Le Collège La Cité

Un syndicat déplore «l'intimidation» de La Cité

L'éviction par des agents de sécurité d'une femme qui discutait de la syndicalisation des professeurs à temps partiel à La Cité a été dénoncée, vendredi, par le Syndicat des employés de la fonction publique de l'Ontario (SEFPO).
Son président, Warren Thomas, avait convoqué les médias en matinée à la cafétéria de l'institution collégiale, accompagné pour l'occasion de l'organisatrice syndicale expulsée, pour dénoncer ce qu'il considère comme étant une autre tentative d'intimidation perpétrée par les « nantis des collèges » de la province de l'Ontario. C'était la deuxième fois que cette organisatrice était expulsée, a-t-elle expliqué.
« Je faisais simplement mon travail d'organisatrice syndicale. J'étais en train de discuter avec des professeurs et des agents de sécurité m'ont indiqué que je devais partir. Ils en avaient eu l'ordre. Je n'ai pas été bousculée, mais je n'ai pas eu d'autre choix que de quitter les lieux », a indiqué cette organisatrice syndicale.

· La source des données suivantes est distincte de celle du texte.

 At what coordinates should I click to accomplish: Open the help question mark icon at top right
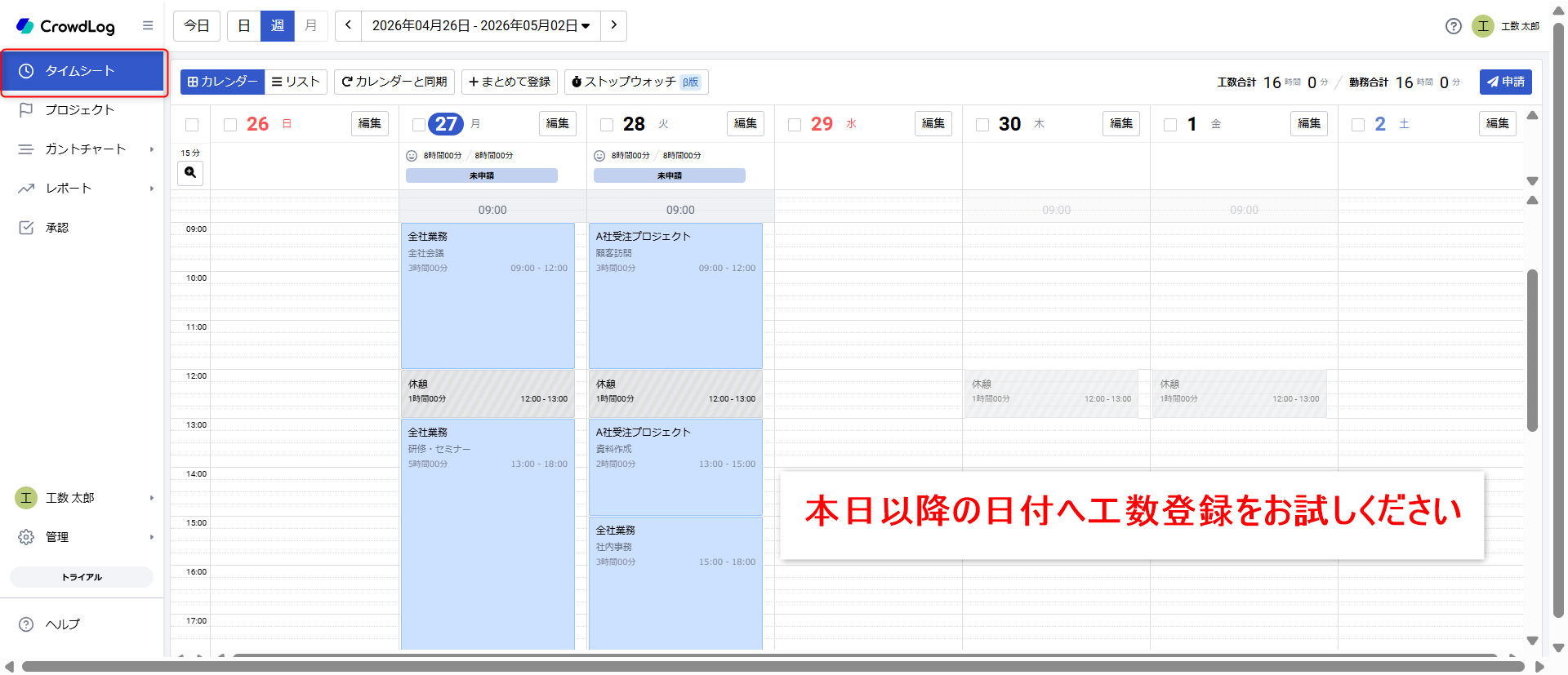pyautogui.click(x=1453, y=26)
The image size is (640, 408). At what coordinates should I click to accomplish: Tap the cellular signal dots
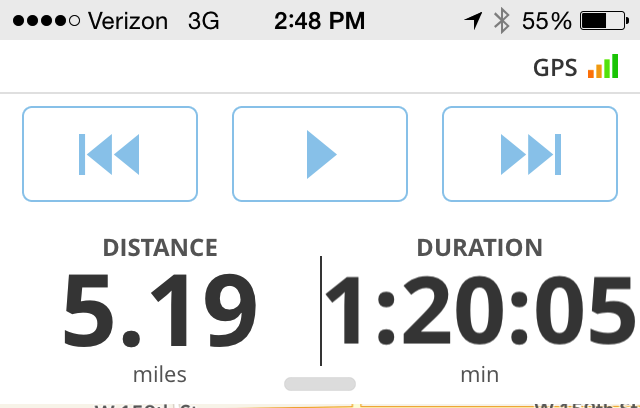tap(47, 21)
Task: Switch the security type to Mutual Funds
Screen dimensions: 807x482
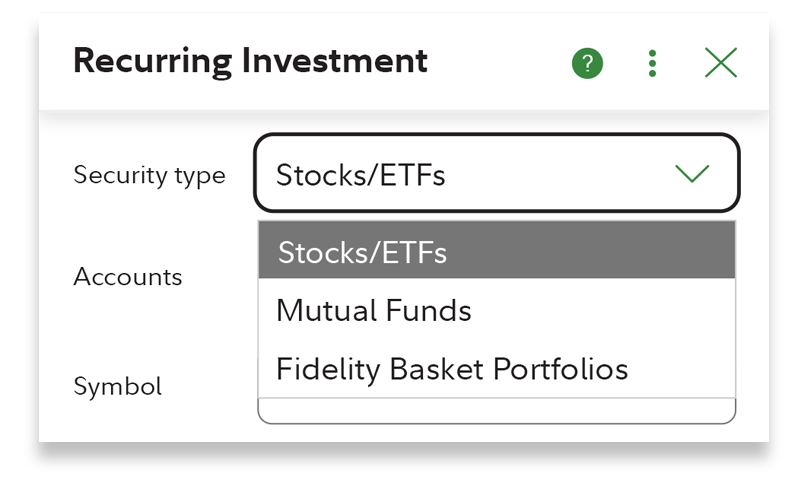Action: [373, 311]
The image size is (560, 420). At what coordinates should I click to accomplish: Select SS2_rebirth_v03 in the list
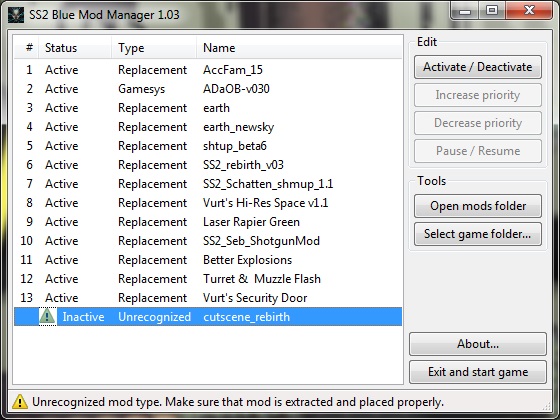(x=208, y=165)
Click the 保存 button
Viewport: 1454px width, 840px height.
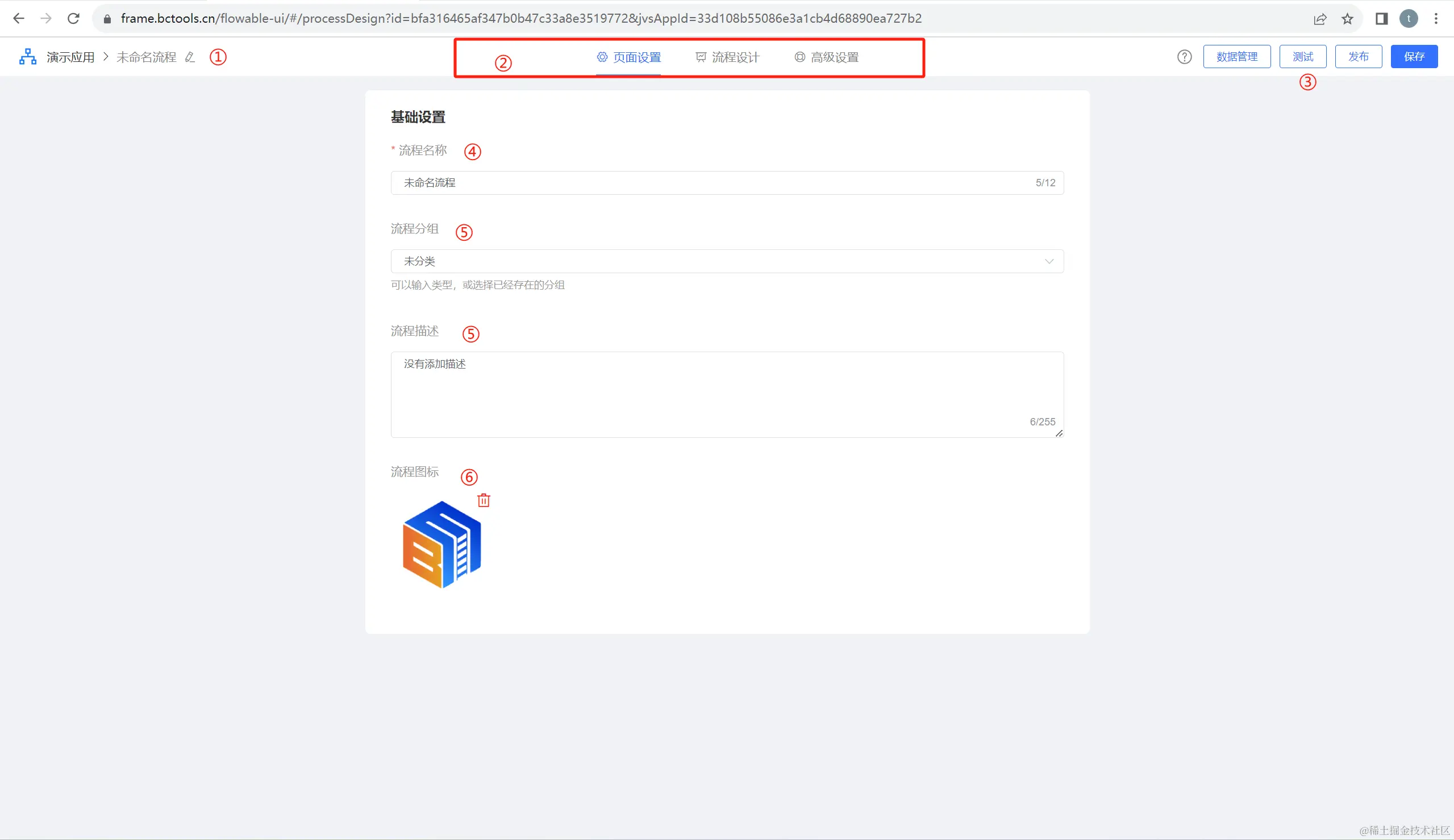pyautogui.click(x=1414, y=57)
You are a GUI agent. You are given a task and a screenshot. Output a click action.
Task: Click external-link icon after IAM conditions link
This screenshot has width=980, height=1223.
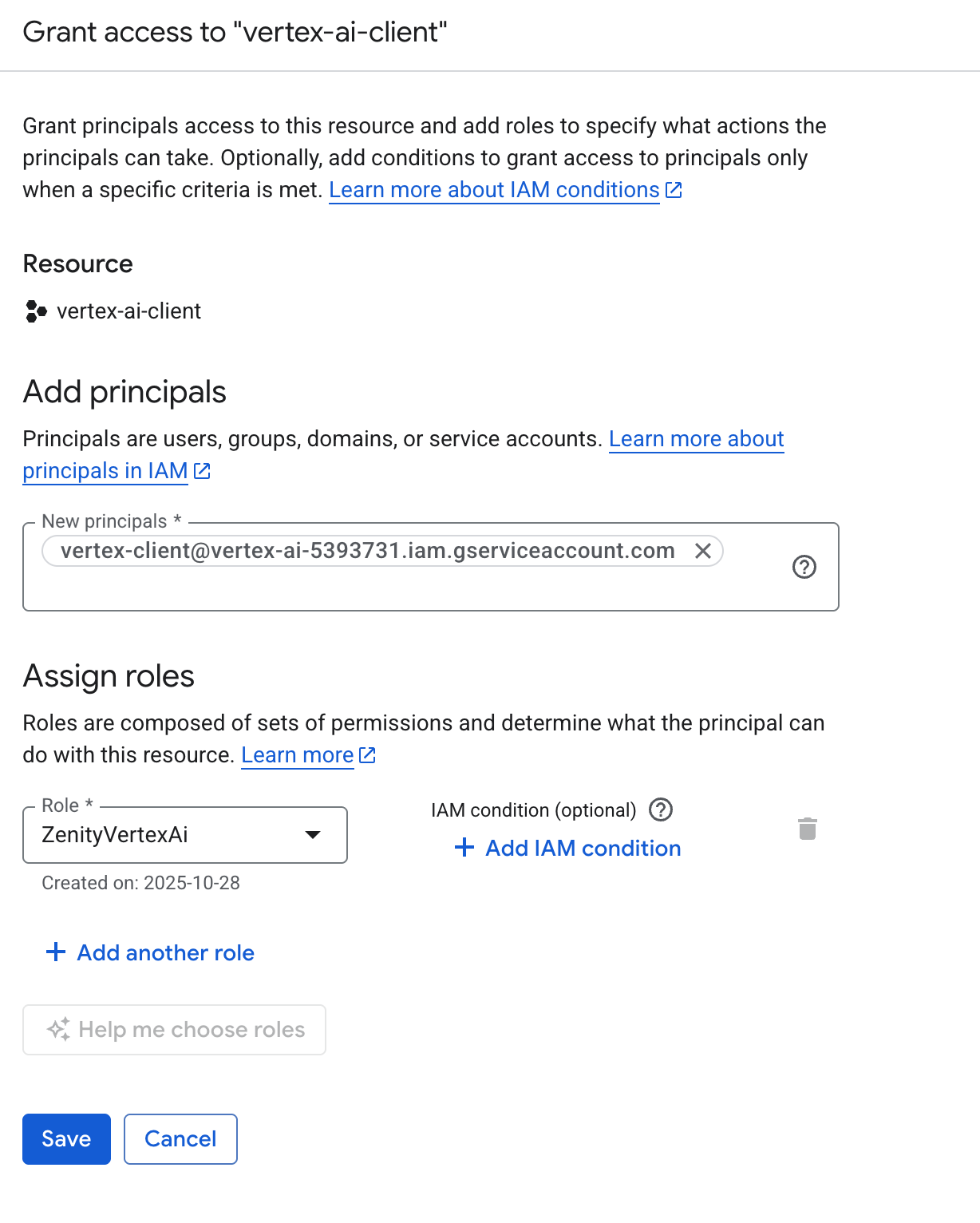tap(674, 190)
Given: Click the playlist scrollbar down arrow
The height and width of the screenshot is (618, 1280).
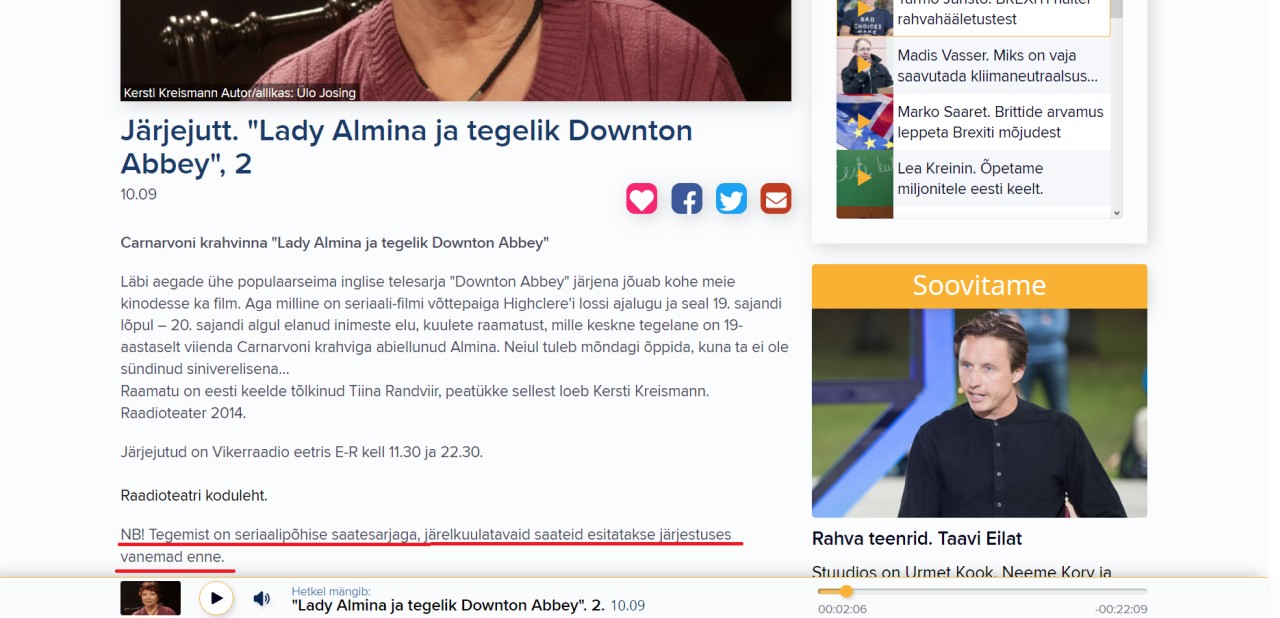Looking at the screenshot, I should click(1117, 212).

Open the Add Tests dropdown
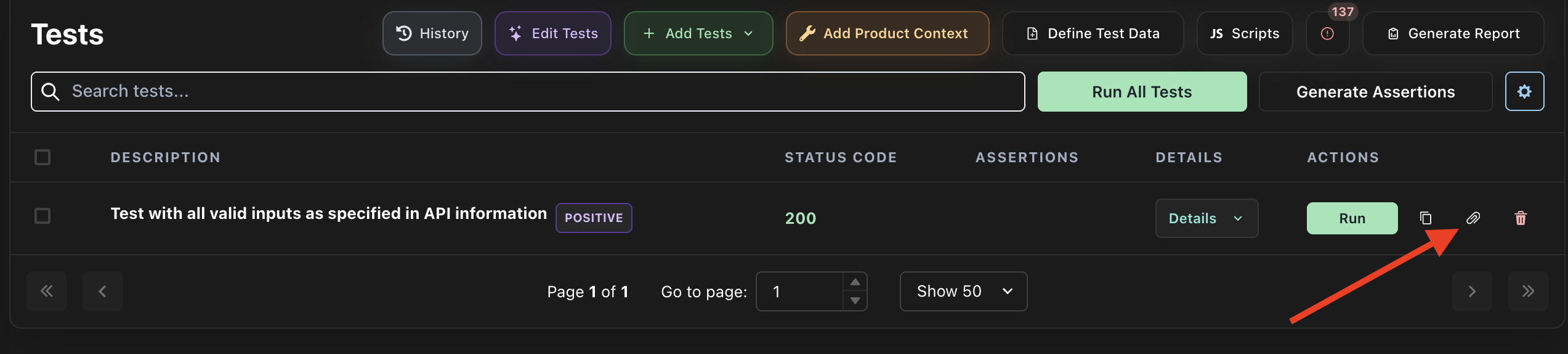point(698,33)
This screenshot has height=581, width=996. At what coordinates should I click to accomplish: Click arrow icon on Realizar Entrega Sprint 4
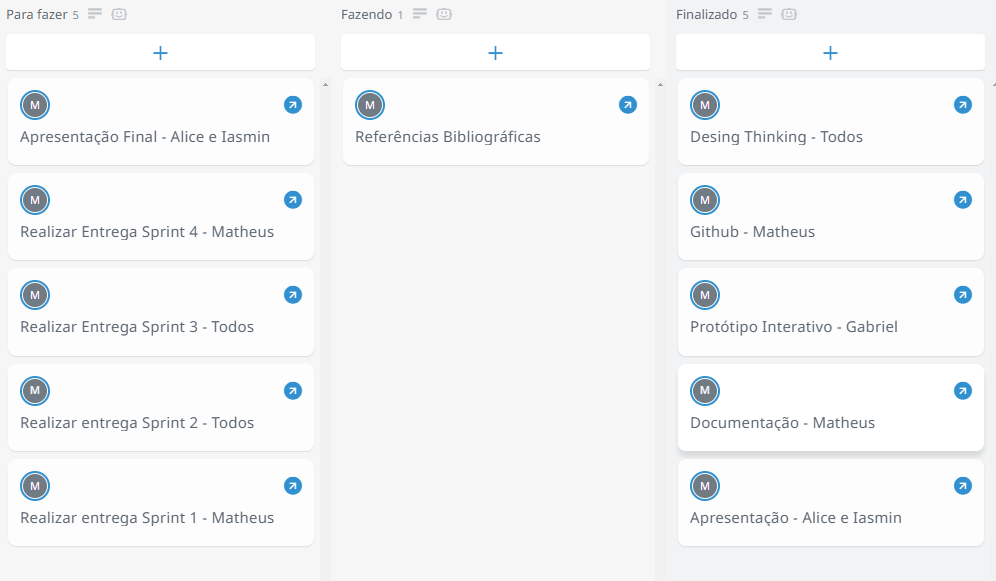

« Le droit d'adhérer à un syndicat est un droit fondamental pour tous les Canadiens, a déclaré M. Thomas. Malheureusement, nous continuons à voir des cas comme ici, à La Cité, où des présidents de collège, à l'instar de Lise Bourgeois, continuent d'ignorer ces droits et d'empêcher les travailleurs de signer une carte syndicale. »
Le SEFPO, qui représente déjà 226 professeurs à temps plein et 186 membres du personnel de soutien à La Cité, souhaite convaincre les 500 professeurs à temps partiel à joindre ses rangs. Sa démarche vise aussi environ les 16 000 à 20 000 enseignants à temps partiel des collèges ontariens.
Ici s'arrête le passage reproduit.